Roasted Broccoli with Anchovies and Black Garlic


I guess I know that a once obscure food item has gone mainstream when I can find it at my corner grocery store, right in the produce aisle. I’m talking about black garlic, a onetime rare delicacy that I am hoping will continue its trend to easy access (In addition to our corner store, I also found it at Trader Joe’s and I’m sure it’s available at Whole Foods). Black garlic is regular garlic that has been aged in a hot environment (often referred to as “fermentation,” though the term is under dispute) over several weeks until it turns coal black. Each clove is soft and slightly sticky, almost jelly-like, with a taste that’s sweet with tones of tarragon and molasses, but still clinging to its mellow garlic flavor. It’s delicious, versatile (it stays good for a long time), and incredibly addictive.


A few weeks ago I was putting together dinner for us and I decided to come up with a new dressing for roasted broccoli, instead of the usual lemon zest, parmesan, and olive oil that I use. I had some leftover anchovies packed in oil and a head of half-used black garlic and I thought, salty and sweet, all I need is some fat and some acid to make the perfect dressing. So, I experimented a little and ended up with this recipe. It makes for an extremely satisfying side dish, one that would probably overwhelm any main dish you pair it with, so choose something simple, like grilled chicken or tuna steaks (as we did in the photo below).


Roasted Broccoli with Anchovies and Black Garlic

Makes 2-3 servings


12 oz (350 g) of fresh broccoli florets (from three broccoli stems)
1½ tablespoon olive oil
freshly ground black pepper
4-5 anchovy fillets packed in olive oil, drained and chopped into small pieces
2 tablespoons olive oil
1 tablespoon freshly squeezed lemon juice
4-5 cloves black garlic, sliced into thin slices
½ tablespoon balsamic vinegar


Preheat oven at 425º F. In a large bowl, toss broccoli, 1½ tablespoon olive oil, and freshly ground pepper (do not add salt to the broccoli).

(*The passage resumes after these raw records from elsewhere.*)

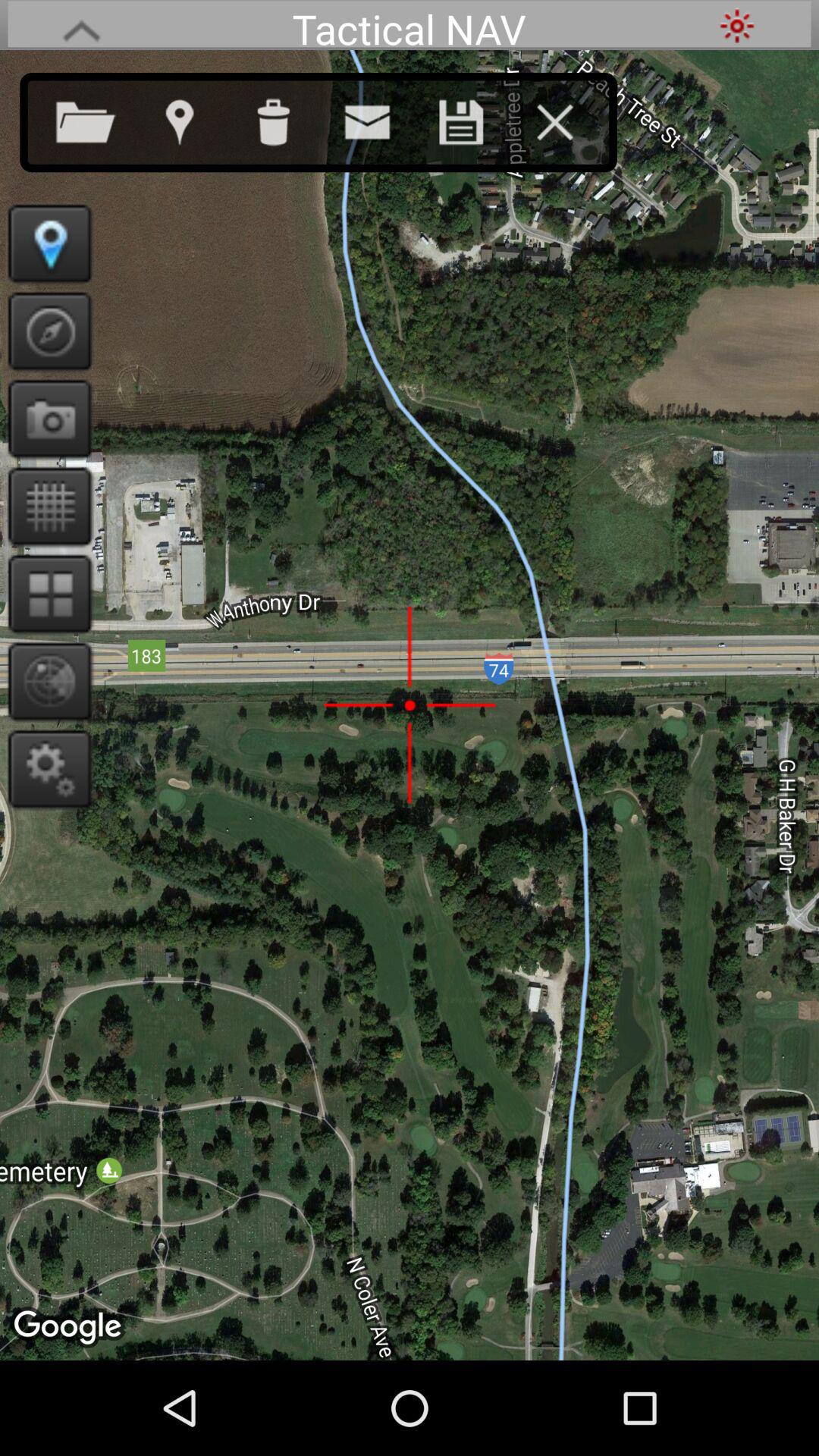
browse files (100, 119)
Given the description of an element on the screen output the (x, y) to click on. 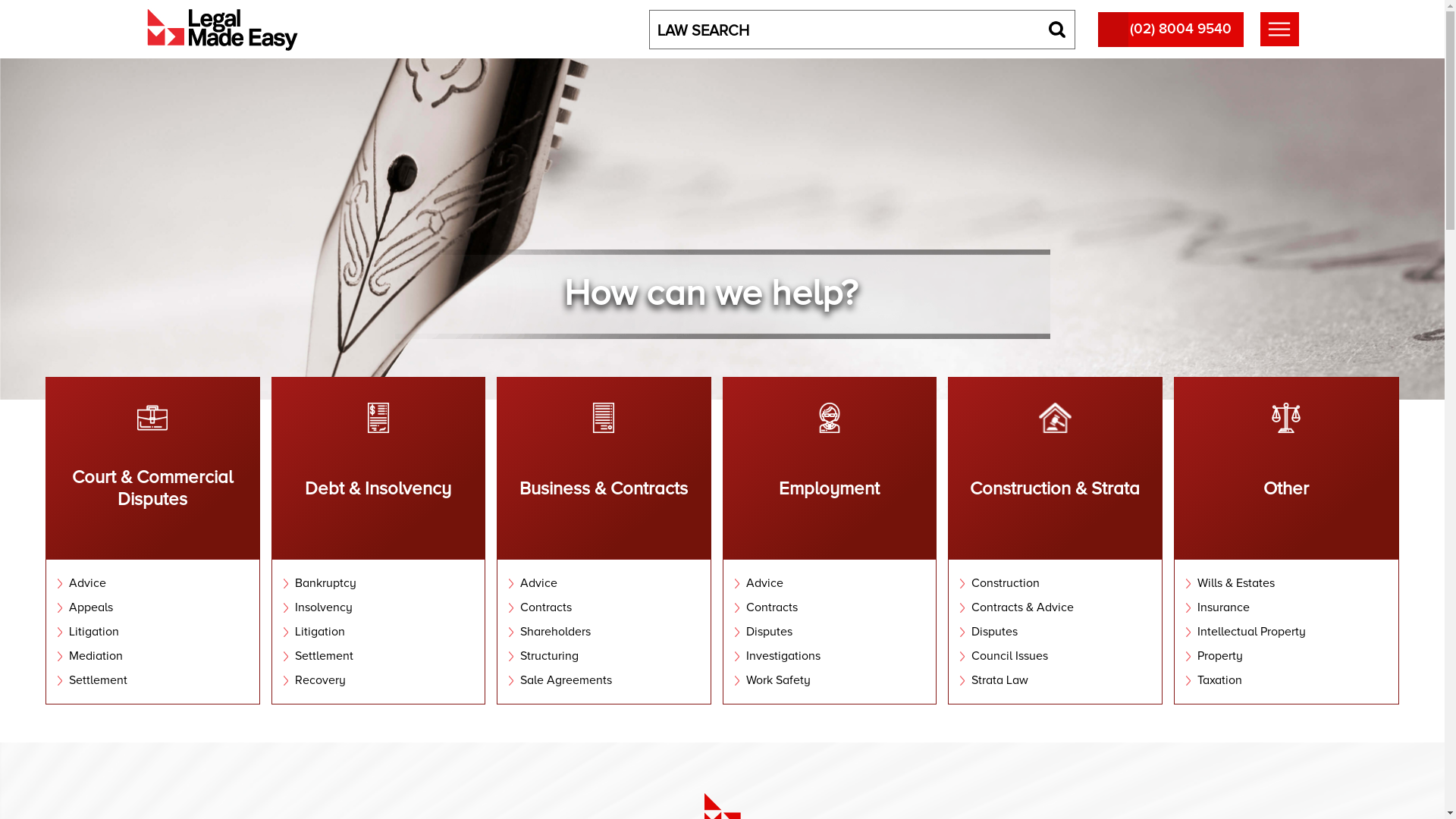
(02) 8004 9540 Element type: text (1170, 29)
Given the description of an element on the screen output the (x, y) to click on. 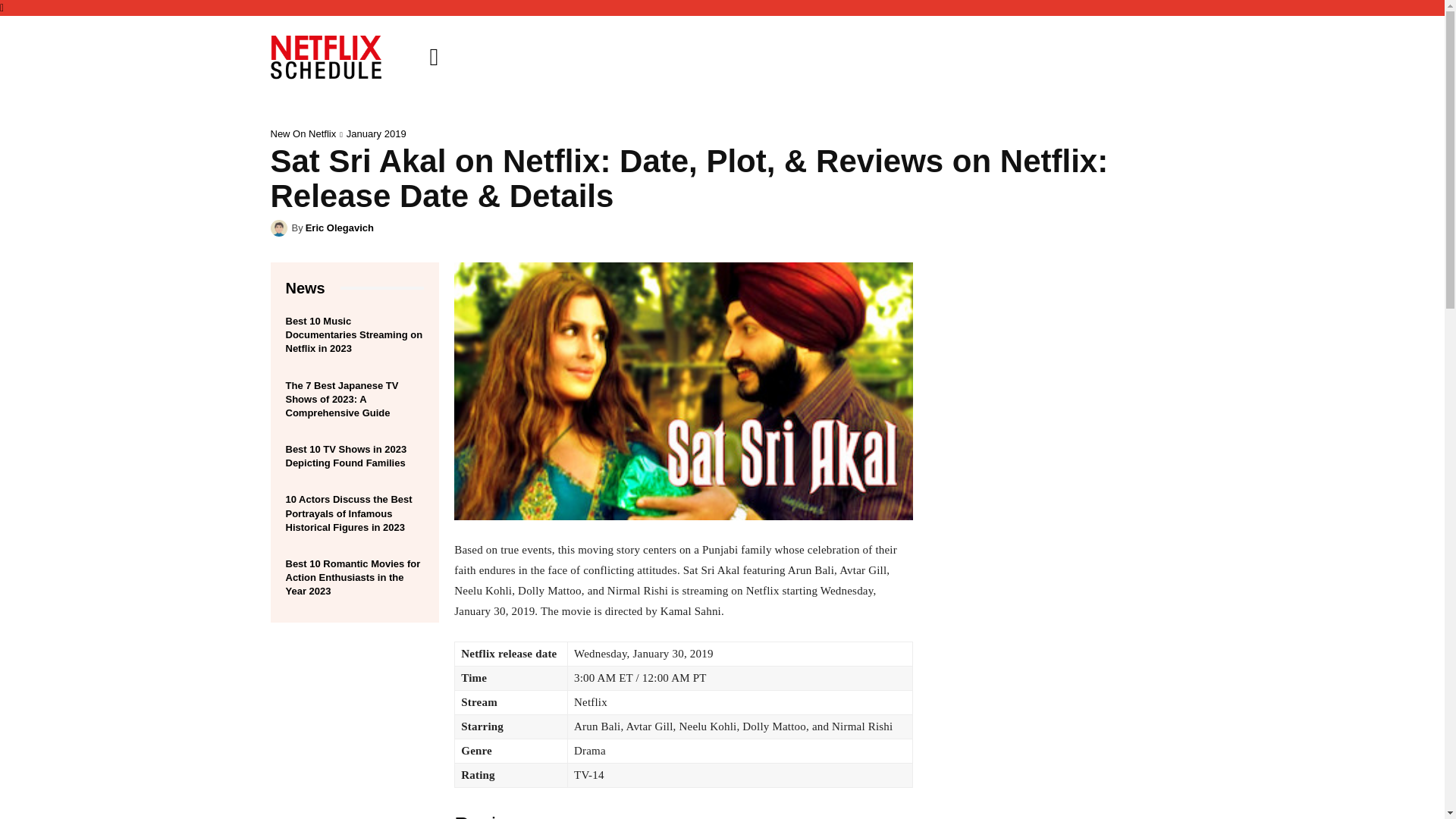
The 7 Best Japanese TV Shows of 2023: A Comprehensive Guide (341, 399)
Eric Olegavich (280, 228)
Best 10 TV Shows in 2023 Depicting Found Families (345, 455)
The 7 Best Japanese TV Shows of 2023: A Comprehensive Guide (341, 399)
Best 10 TV Shows in 2023 Depicting Found Families (345, 455)
Best 10 Music Documentaries Streaming on Netflix in 2023 (353, 334)
January 2019 (376, 133)
View all posts in January 2019 (376, 133)
Eric Olegavich (339, 228)
Best 10 Music Documentaries Streaming on Netflix in 2023 (353, 334)
New On Netflix (302, 133)
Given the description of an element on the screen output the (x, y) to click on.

Spread on a baking sheet and roast for about 20 minutes, tossing once halfway through, until the broccoli starts to turn dark brown at the edges.

Meanwhile, make the dressing. In a small bowl combine the rest of the ingredients and whisk with a fork until combined. As soon as the broccoli is finished roasting, place it in a heatproof bowl, add the dressing and toss well. Serve immediately.